• Document text:
☆ ☆ ☆ ☆ ☆

An important method to spread the understanding of the standards is through increased membership of the association. With that in mind we ask all of you to encourage any you know involved in the industry to join the association and support the standards. To keep this newsletter within the file size limit of this mailing list, I will post separately an approved letter of invitation that you can send to any you know in the industry to invite them to join the Association.
We also ask any of you that feel qualified to offer your services to assist with the work still to be done on any of the committees that are listed at http://www.world-ostrich.org/member/committe.htm. If you feel that you are able to serve on any of the committees, please email the chairman of the relevant committee. That includes this Newsletter - all contributions will be gratefully received.
5. Quality Standard Marks
To get a greater understanding of how other livestock industries tackle Quality and Standards - below is a further excerpt from another meat production industry: "The British Meat Quality Standard Mark is an integrated scheme involving the farm, feed supply, livestock haulier, abattoir and processing plant, all of which must comply with strict operating standards.
All pork, bacon and ham that carries the mark comes from farmers and processors committed to high standards of animal welfare, quality control and traceability. But written standards are no good by themselves.
We need to know that they are being followed. Every link in the supply chain is subject to regular independent auditing to ensure that they conform".
This discussion is taken further on the following web connection: http://www.mlcclassification.co.uk/
Another web site that gives further clues on how other livestock production industries are tackling the quality of their products is http://www.meatscience.org. If you go to their search engine - http://www.meatscience.org/search.asp type in Meat Color into the search box and a number of different fact sheets come up discussing this topic with different specie.

☆ ☆ ☆ ☆ ☆

• Data:

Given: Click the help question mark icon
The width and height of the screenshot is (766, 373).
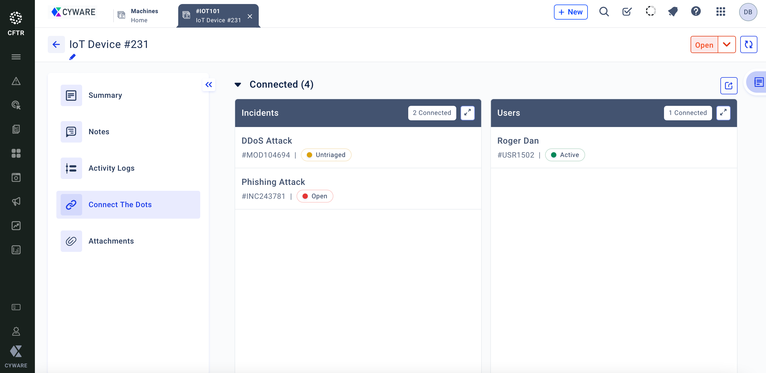Looking at the screenshot, I should click(696, 12).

☆ ☆ ☆ ☆ ☆

• Short exercise 1:
Answer these questions from the newsletter text.
(a) Whom should a reader email if they feel able to serve on one of the committees?
(b) Which three products carrying the British Meat Quality Standard Mark are named?
(c) What term should be typed into the search box on the meatscience.org search page?
• Short exercise 2: Write a continuation of the newsletter text, starting right after its final sentence.

• Exercise output 1:
(a) The chairman of the relevant committee.
(b) Pork, bacon and ham.
(c) Meat Color.

• Exercise output 2:
The science that controls these factors in other specie is the same for Ostrich so long as the unique requirements of Ostrich are fully understood in the same manner that they are becoming increasingly understood in the production of Poultry, Beef, Lamb and Pork. It has been my experience when reading many publications on Ostrich production and watching practices on farm, that the basic principles are being ignored, with the resultant mixed fortunes on farm and tremendous variability on slaughter age, muscle sizes, muscle quality and overall quality of our end products.
That same variability is demonstrated in Skin Quality, Fat Quality and Feather Quality.
The MLC is a National government funded organisation. With Ostrich production not yet a mainstream, volume production industry, with small pockets of production scattered around the globe, it is clear that we have to develop a strong organisation that will have the resources to develop our own internal auditing services. We need to develop volume to be able to fund these activities.
6. First Annual General Meeting
The first Annual General Meeting was held as published on the 1st December. The minutes of the meeting can be viewed from http://www.world-ostrich.org/member/agm2003.htm
The need to spread the benefits of membership was a clear message that came through from discussions and we need far more discussion on this subject on the members list. Members thoughts and ideas are welcomed.